#### [The problem]
Examine the data line by line and report how many lines include the word "user", with no additional output.
====
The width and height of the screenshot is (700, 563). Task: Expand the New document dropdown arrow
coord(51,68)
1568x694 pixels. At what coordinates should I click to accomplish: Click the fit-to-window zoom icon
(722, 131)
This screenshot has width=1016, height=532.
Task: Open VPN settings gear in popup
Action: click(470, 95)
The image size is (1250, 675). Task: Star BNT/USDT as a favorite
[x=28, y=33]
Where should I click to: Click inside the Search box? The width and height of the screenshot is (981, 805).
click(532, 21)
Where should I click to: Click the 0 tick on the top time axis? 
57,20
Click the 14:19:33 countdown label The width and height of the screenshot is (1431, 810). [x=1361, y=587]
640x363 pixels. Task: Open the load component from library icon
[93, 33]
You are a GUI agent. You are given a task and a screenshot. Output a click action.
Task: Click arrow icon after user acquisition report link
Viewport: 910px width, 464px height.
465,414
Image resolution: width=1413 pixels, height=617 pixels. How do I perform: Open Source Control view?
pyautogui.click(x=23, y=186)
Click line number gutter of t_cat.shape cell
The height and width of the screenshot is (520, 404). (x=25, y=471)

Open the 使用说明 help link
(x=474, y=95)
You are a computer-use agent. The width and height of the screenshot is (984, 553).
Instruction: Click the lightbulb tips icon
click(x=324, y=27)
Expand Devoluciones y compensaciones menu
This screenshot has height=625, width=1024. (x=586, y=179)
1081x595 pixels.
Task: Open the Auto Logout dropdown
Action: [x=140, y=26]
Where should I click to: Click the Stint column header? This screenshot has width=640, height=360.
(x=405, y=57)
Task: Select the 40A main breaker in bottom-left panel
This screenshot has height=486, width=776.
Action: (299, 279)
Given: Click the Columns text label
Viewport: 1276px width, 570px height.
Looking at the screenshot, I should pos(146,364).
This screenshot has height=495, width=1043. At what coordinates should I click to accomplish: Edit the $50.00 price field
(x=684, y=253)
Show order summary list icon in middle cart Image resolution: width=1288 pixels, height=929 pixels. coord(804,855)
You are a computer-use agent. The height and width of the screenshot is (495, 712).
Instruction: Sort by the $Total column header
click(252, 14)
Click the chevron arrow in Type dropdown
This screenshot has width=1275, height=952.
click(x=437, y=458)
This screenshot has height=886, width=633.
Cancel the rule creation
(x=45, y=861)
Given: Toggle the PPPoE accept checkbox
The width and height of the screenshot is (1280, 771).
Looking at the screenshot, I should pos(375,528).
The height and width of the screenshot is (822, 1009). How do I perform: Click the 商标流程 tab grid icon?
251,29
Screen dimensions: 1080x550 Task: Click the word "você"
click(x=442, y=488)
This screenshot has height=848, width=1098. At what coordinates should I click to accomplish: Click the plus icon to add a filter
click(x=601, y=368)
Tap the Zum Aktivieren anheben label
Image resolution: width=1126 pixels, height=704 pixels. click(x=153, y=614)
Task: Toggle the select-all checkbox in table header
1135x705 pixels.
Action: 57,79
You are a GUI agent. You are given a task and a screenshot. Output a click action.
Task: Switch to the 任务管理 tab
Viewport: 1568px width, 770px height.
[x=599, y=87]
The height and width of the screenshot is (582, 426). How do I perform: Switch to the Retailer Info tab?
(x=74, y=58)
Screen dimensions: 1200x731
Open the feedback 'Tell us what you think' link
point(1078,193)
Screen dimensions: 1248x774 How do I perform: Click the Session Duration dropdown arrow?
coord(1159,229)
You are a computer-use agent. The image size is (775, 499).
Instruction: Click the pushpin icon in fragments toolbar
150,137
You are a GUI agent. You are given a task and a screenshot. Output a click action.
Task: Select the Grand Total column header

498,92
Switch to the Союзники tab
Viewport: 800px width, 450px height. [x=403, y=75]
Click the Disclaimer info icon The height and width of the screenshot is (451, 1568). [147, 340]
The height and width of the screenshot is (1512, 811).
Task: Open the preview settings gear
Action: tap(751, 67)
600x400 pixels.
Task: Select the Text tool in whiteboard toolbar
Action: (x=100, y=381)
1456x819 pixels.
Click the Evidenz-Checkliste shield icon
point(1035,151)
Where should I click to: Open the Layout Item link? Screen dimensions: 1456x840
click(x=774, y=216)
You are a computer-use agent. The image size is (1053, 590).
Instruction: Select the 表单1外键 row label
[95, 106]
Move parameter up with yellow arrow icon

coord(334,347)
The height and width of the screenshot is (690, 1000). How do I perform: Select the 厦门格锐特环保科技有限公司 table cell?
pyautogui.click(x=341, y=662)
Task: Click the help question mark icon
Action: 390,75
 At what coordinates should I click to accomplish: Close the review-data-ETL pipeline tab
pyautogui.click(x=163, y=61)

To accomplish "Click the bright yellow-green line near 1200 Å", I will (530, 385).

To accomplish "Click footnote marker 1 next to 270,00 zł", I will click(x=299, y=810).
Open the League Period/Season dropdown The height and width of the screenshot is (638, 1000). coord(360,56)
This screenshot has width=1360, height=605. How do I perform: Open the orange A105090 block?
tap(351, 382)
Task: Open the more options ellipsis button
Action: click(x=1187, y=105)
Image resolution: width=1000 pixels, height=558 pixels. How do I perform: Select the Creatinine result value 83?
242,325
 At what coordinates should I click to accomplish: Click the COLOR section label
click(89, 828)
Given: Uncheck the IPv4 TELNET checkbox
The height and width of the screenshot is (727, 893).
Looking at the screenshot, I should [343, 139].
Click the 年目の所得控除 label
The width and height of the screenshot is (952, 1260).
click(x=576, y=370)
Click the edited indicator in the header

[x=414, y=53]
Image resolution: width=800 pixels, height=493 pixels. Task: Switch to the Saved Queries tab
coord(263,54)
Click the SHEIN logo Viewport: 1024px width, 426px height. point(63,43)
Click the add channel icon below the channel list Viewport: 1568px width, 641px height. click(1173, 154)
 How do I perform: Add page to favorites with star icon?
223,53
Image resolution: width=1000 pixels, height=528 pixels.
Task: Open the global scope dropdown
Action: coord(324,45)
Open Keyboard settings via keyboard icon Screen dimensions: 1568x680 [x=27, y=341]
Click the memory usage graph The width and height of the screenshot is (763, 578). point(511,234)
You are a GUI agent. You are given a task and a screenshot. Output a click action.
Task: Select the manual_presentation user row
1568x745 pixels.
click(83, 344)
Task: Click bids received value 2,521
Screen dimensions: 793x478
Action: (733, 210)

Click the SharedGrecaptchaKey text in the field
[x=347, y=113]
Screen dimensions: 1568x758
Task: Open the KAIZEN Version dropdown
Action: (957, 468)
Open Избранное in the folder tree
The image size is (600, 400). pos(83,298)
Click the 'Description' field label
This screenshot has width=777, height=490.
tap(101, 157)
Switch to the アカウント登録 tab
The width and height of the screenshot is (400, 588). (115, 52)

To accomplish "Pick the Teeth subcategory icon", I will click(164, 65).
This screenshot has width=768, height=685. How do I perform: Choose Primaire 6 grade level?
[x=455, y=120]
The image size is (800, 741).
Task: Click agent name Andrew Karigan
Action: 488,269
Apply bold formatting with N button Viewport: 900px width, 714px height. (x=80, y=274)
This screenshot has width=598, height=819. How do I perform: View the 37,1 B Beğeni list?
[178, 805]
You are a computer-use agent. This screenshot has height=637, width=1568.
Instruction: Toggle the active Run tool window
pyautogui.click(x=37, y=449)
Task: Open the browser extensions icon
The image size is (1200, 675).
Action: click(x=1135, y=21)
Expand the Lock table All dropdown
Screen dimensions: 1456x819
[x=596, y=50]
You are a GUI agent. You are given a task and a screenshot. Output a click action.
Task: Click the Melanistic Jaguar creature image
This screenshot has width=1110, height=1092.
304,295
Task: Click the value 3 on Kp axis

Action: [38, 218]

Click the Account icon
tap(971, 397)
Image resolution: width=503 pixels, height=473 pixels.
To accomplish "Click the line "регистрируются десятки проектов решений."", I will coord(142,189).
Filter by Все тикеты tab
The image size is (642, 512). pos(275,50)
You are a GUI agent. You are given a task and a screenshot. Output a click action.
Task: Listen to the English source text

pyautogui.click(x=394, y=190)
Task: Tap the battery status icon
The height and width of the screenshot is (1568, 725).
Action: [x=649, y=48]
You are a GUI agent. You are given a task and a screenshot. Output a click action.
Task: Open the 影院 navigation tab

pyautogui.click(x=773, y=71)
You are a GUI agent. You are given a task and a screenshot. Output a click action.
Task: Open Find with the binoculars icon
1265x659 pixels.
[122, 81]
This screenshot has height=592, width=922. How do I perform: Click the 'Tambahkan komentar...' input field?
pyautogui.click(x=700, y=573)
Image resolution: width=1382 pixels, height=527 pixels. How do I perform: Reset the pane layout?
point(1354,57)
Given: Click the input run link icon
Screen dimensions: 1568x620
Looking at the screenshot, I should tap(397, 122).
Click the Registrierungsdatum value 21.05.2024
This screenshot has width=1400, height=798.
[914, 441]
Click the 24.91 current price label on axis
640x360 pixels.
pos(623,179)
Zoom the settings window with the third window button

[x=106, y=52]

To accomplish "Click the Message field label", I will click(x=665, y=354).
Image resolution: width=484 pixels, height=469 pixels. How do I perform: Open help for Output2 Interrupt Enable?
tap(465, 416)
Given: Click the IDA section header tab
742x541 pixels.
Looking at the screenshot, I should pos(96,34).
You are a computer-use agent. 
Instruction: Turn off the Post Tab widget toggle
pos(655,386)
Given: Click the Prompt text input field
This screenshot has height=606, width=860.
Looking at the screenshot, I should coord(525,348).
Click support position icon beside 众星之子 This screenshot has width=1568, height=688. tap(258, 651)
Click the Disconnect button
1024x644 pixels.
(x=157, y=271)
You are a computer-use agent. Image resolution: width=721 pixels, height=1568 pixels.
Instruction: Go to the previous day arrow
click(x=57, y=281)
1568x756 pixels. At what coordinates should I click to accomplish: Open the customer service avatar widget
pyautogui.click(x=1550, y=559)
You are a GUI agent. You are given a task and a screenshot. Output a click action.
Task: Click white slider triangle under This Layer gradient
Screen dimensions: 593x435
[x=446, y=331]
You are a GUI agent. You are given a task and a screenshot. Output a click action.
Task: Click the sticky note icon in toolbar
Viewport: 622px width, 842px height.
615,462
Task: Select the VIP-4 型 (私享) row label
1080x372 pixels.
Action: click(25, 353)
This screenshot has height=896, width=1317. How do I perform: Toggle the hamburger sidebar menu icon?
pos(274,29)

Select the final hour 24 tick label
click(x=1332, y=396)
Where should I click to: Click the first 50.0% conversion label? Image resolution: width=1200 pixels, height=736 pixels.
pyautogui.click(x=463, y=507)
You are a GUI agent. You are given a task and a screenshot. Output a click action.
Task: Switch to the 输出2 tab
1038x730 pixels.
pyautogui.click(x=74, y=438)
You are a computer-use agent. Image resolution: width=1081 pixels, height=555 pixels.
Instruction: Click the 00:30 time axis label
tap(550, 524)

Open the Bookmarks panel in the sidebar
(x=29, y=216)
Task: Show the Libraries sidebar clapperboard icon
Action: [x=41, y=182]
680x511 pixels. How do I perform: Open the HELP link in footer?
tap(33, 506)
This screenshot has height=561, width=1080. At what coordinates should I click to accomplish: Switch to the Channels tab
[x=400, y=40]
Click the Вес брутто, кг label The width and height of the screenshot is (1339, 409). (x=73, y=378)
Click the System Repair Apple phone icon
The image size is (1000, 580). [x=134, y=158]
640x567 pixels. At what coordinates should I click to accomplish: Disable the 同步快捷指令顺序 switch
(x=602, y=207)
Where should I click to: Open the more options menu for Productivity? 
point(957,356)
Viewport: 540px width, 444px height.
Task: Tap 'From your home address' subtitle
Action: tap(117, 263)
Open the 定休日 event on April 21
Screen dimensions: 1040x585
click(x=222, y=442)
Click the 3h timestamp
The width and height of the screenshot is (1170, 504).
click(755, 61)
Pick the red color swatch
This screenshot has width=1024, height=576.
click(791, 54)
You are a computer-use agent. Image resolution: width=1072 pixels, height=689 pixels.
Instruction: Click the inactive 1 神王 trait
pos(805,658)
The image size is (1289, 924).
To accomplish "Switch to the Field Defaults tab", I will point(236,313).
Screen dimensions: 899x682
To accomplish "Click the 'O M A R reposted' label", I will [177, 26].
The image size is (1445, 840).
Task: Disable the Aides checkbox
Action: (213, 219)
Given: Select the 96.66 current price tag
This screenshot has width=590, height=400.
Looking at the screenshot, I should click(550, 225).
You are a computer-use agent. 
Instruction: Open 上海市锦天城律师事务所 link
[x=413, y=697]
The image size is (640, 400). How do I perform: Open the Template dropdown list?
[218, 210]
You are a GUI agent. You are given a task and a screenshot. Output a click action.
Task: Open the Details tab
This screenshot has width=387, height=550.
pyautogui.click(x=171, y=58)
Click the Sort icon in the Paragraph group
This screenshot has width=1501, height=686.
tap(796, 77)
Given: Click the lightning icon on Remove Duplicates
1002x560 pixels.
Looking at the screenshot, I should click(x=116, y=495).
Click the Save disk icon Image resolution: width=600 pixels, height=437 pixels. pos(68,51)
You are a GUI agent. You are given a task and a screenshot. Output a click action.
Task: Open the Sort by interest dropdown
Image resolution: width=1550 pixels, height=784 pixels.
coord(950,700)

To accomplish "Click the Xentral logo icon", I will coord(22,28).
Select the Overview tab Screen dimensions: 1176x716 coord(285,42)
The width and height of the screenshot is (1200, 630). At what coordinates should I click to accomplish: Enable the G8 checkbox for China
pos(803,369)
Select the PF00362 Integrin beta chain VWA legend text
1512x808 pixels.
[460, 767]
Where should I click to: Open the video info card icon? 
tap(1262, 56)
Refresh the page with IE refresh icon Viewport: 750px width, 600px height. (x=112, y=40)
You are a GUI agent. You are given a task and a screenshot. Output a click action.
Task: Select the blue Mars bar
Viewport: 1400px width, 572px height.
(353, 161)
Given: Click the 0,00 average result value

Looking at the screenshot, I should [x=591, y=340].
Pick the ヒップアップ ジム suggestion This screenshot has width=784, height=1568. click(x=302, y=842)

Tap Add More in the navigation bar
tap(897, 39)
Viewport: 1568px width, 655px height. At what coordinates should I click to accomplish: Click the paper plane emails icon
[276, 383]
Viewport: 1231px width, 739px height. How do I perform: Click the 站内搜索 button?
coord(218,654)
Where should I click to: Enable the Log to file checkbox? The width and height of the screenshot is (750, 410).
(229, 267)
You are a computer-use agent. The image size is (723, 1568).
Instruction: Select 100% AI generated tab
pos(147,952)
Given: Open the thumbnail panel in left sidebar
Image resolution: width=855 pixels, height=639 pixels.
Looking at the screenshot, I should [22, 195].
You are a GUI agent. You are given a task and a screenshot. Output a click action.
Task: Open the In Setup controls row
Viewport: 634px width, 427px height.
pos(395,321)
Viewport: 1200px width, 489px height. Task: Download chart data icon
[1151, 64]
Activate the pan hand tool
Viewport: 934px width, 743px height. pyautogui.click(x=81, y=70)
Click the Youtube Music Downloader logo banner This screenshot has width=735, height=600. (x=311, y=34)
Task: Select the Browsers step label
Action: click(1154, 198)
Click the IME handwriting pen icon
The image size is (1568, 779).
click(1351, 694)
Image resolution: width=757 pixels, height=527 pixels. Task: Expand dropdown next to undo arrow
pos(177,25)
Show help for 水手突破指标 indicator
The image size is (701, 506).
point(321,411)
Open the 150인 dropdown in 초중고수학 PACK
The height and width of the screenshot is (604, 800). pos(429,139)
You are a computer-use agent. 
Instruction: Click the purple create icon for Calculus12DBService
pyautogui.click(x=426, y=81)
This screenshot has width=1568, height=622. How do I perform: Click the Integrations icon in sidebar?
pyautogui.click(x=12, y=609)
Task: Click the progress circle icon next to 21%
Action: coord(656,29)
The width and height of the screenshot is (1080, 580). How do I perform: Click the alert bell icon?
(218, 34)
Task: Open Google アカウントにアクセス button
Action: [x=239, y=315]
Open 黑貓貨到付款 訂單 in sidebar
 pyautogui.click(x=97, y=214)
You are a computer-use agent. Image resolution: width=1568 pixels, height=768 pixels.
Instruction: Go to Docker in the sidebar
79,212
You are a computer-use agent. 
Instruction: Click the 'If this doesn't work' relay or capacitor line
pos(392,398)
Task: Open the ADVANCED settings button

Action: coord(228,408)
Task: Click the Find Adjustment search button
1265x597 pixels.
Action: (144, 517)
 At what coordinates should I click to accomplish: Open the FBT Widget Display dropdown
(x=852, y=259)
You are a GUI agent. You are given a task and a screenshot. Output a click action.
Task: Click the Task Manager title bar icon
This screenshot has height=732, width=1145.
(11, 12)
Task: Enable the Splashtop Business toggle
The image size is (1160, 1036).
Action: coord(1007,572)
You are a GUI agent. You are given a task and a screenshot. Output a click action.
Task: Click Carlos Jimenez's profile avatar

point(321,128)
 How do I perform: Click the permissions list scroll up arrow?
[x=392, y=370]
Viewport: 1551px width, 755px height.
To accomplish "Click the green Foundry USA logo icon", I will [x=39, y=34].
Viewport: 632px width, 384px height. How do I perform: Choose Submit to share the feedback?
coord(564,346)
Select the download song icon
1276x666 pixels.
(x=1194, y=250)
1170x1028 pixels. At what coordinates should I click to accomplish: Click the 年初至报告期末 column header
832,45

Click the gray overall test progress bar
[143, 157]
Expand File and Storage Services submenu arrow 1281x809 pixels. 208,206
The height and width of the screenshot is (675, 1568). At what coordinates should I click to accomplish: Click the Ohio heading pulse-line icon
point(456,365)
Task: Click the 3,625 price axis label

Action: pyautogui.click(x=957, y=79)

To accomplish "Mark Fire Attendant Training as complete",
====
#### [Result for this exercise]
2